Gil Scott discovered Harlem in 1963. He was a reporter at the time with The Associated Press, working in the New York bureau. Born and raised in Brooklyn's Bedford Stuyvesant neighborhood, he had never ventured to Harlem as a kid or even young adult. And here he was covering the area's most exciting times: Riots, the black power movement, Malcolm X's speeches and conferences.

"No day was like the day before," says Scott.

While covering Malcolm X he witnessed the gentle side of the fiery orator who spoke on Harlem street corners. Folks listened with rapt attention, but Scott says many were more interested in his emphasis on black self empowerment than on the Nation of Islam's spiritual teachings.

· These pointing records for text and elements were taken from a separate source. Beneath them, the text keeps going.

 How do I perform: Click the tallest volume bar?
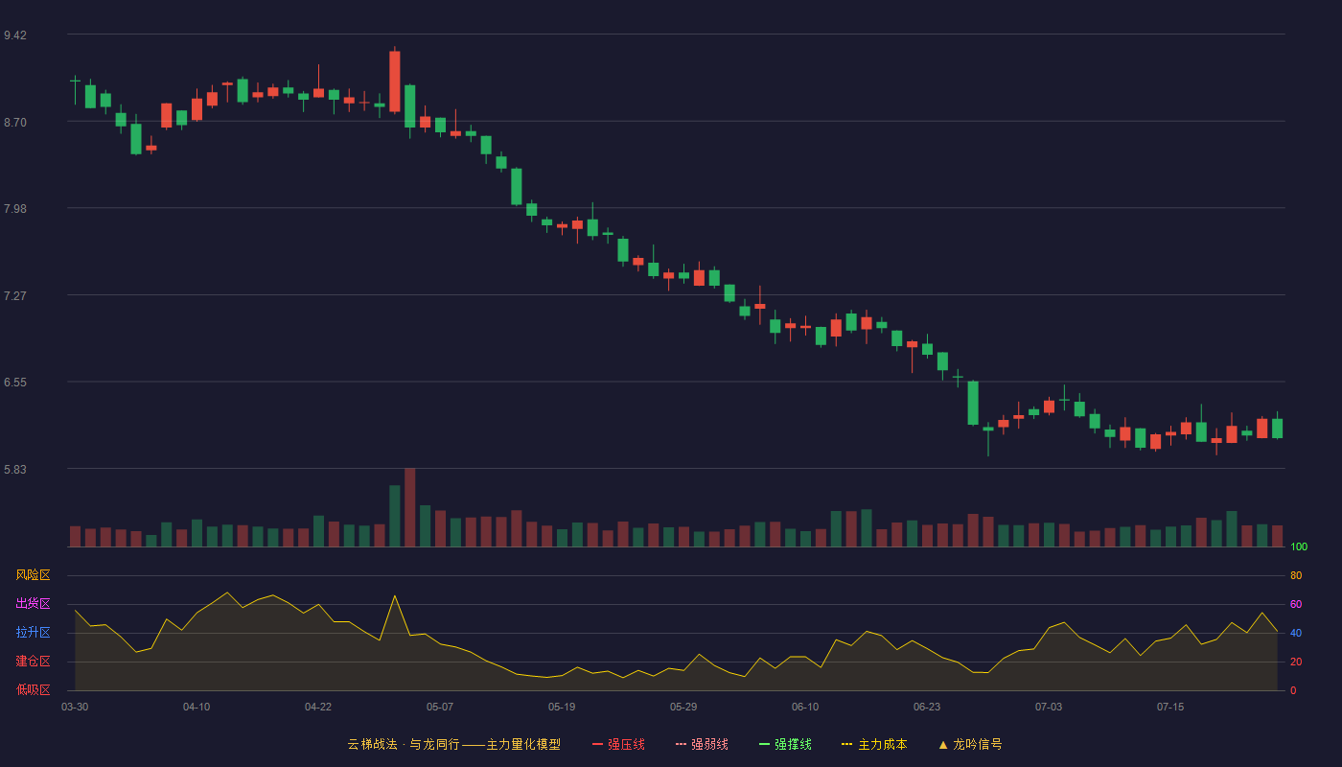[409, 507]
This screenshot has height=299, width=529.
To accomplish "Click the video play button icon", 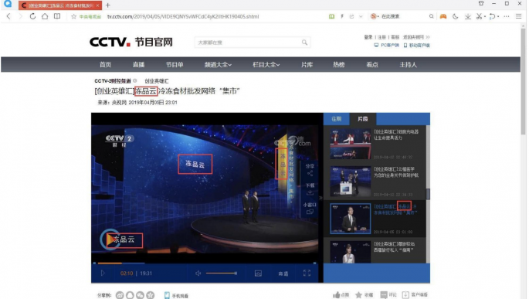I will pyautogui.click(x=103, y=273).
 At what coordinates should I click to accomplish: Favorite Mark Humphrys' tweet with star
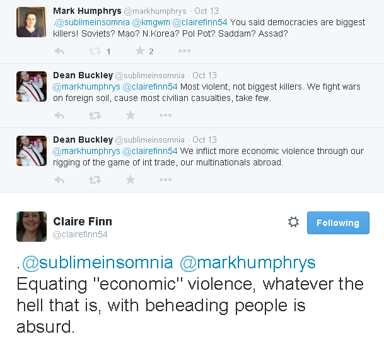[x=139, y=51]
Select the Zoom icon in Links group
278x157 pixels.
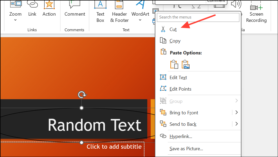pyautogui.click(x=15, y=5)
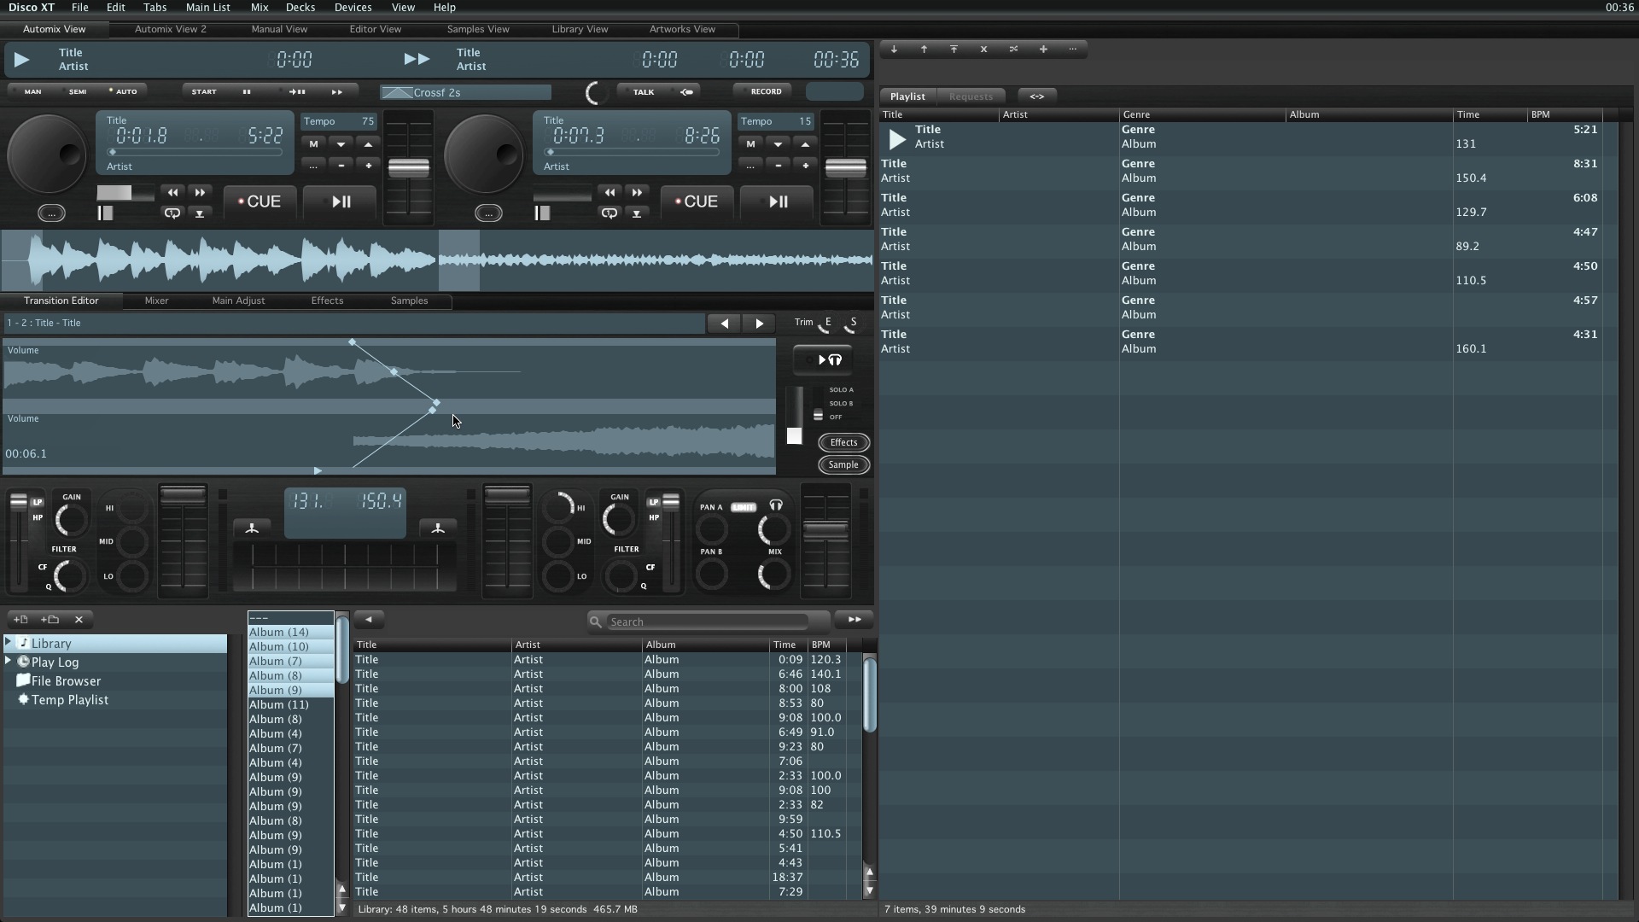This screenshot has height=922, width=1639.
Task: Toggle the TALK button
Action: [x=643, y=91]
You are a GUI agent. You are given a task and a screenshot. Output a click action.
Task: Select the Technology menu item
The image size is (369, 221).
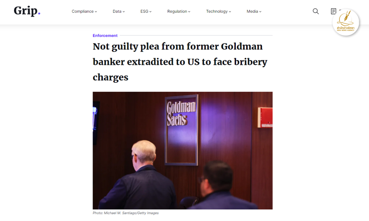point(217,11)

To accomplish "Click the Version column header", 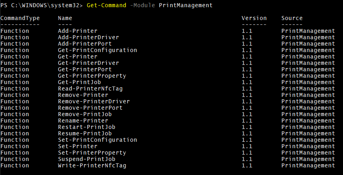I will (x=254, y=18).
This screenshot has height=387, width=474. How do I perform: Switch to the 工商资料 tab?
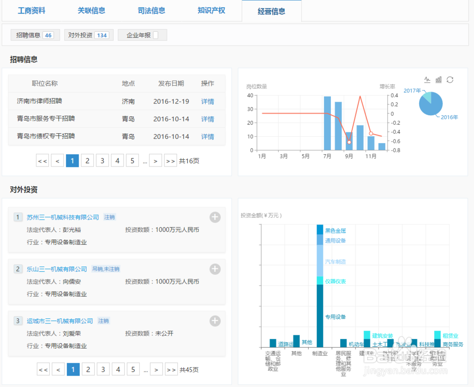(31, 10)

Malcolm was the first since Marcus Garvey to talk about black self-help, Scott says.

When Malcolm spoke after President Kennedy's assassination, calling it an instance of the "chickens coming home to roost," Scott reported it.

"He knew reporters were there," Scott recalls. "He didn"t gloat about it. He stated it as fact. I understand what he was saying: with all the killings of blacks, now it's coming back, killing their own. That comment changed his life."

The statement was a culmination of incidents that led to Malcolm's ouster from the Nation of Islam. In 1965 he was assassinated in the Audobon Ball Room. Gil Scott, who had been assigned to chronicle Malcolm•À1Ú2s every move said it was clear his life was in peril. Scott, however, was vacationing in the Caribbean when Malcolm was killed.

Scott spent seven years at The AP, where he mastered quick turn-arounds, dictating stories and breaking news. It was a long crooked route to this point.

At the age of 10, he had decided reporting was his calling. He read about it in a book on careers. The pay wasn't great, this he knew, but the chance to write and discover intrigued him. His mother read newspapers and magazines voraciously. He remembers reading a piece by muckraker Lincoln Steffens, and deciding then a there, reporting was the profession for him.

He attended Adelphi College on a basketball scholarship and studied English and literature. When he finished, he set out to find a reporting job.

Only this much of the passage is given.